Manajemen TPIA menegaskan, pembelian saham PRDA itu bukan bagian dari strategi bisnis perusahaan. Langkah tersebut disebut murni sebagai investasi jangka pendek.

Penegasan ini penting mengingat lini bisnis TPIA dan PRDA berada di sektor yang sama sekali berbeda. TPIA dikenal sebagai emiten petrokimia, sementara PRDA bergerak di bidang layanan diagnostik kesehatan.

Keputusan TPIA masuk ke PRDA pada April 2026 menarik perhatian lantaran waktunya berdekatan dengan agenda IPO PRDL. PRDL merupakan anak usaha Grup Prodia, yang merupakan afiliasi dari PRDA.

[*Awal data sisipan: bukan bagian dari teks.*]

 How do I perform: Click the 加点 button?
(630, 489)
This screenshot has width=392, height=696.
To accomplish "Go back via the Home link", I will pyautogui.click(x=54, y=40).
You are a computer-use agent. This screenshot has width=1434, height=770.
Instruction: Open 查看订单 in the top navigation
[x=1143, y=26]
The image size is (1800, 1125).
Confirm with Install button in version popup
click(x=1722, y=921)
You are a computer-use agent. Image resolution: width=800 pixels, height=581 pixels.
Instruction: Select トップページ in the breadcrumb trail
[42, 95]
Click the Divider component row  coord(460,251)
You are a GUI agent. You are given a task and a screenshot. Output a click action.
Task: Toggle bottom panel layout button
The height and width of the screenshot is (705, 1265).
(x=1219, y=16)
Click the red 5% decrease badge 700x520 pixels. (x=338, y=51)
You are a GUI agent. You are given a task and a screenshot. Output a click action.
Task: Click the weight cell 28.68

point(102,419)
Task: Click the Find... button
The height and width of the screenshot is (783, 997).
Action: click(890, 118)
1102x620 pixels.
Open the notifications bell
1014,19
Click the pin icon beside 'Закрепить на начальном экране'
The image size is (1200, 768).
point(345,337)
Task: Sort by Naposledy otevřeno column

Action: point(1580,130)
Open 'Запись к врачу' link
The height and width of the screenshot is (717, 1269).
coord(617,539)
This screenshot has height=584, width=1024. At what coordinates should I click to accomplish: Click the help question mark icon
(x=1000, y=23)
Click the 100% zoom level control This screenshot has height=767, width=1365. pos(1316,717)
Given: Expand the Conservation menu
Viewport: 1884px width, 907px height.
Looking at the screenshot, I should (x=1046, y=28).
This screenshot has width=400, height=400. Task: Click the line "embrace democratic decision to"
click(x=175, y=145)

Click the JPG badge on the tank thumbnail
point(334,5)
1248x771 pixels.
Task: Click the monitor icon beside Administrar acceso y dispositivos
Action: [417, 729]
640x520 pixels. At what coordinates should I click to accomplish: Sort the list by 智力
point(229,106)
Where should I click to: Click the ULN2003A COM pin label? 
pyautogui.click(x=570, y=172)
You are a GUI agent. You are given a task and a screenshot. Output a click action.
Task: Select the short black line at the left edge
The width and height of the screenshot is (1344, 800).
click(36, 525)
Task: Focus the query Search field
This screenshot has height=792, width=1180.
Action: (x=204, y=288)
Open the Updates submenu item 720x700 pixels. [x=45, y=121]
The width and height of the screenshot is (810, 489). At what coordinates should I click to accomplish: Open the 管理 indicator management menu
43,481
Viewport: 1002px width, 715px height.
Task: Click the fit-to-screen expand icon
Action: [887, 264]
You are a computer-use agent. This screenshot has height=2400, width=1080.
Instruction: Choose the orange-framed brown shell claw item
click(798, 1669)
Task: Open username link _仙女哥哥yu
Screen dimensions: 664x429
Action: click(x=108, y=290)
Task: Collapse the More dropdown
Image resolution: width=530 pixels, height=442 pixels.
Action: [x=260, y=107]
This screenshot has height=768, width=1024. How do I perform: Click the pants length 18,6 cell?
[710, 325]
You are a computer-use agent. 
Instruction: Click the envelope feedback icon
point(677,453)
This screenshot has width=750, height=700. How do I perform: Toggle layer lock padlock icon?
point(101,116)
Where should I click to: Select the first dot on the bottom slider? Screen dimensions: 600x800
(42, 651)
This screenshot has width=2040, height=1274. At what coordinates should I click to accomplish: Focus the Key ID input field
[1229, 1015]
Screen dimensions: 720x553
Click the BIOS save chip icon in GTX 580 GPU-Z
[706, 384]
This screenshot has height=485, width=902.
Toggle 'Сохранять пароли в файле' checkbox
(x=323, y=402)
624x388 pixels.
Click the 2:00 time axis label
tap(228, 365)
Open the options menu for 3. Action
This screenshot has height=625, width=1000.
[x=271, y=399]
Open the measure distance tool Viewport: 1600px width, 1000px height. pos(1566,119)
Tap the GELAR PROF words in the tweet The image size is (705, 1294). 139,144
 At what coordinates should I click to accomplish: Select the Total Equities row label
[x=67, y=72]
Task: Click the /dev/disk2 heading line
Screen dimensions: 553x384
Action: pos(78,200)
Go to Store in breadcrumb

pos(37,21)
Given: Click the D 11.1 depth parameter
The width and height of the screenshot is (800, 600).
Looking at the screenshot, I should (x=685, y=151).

Manuver emiten milik Prajogo Pangestu itu pun memunculkan spekulasi soal kemungkinan keterkaitan strategis antara TPIA dengan Grup Prodia. Manajemen TPIA, menurutnya, menampik anggapan tersebut.

Investasi jangka pendek yang dimaksud manajemen TPIA merujuk pada pembelian saham PRDA yang tidak dimaksudkan untuk membangun sinergi operasional antara bisnis petrokimia dengan bisnis diagnostik.

PRDL, sebagai entitas yang akan melantai di bursa, merupakan anak usaha Grup Prodia. Grup Prodia sendiri berafiliasi dengan PRDA yang sahamnya kini dipegang sebagian oleh TPIA.

Rencana IPO PRDL dijadwalkan pada Juli 2026. Aksi korporasi itu menjadi salah satu agenda pasar modal yang dinantikan, mengingat PRDL bernaung di bawah grup yang sudah punya rekam jejak di industri diagnostik Indonesia.

Masuknya TPIA ke struktur kepemilikan PRDA pada April 2026 tercatat sebagai perpindahan yang relatif baru. Emiten Prajogo Pangestu itu sebelumnya tidak tercatat sebagai pemegang saham di perusahaan diagnostik tersebut.

Manajemen TPIA hingga kini tidak merinci lebih lanjut soal nilai investasi maupun rencana kelanjutan kepemilikan saham PRDA tersebut pasca-IPO PRDL pada Juli 2026.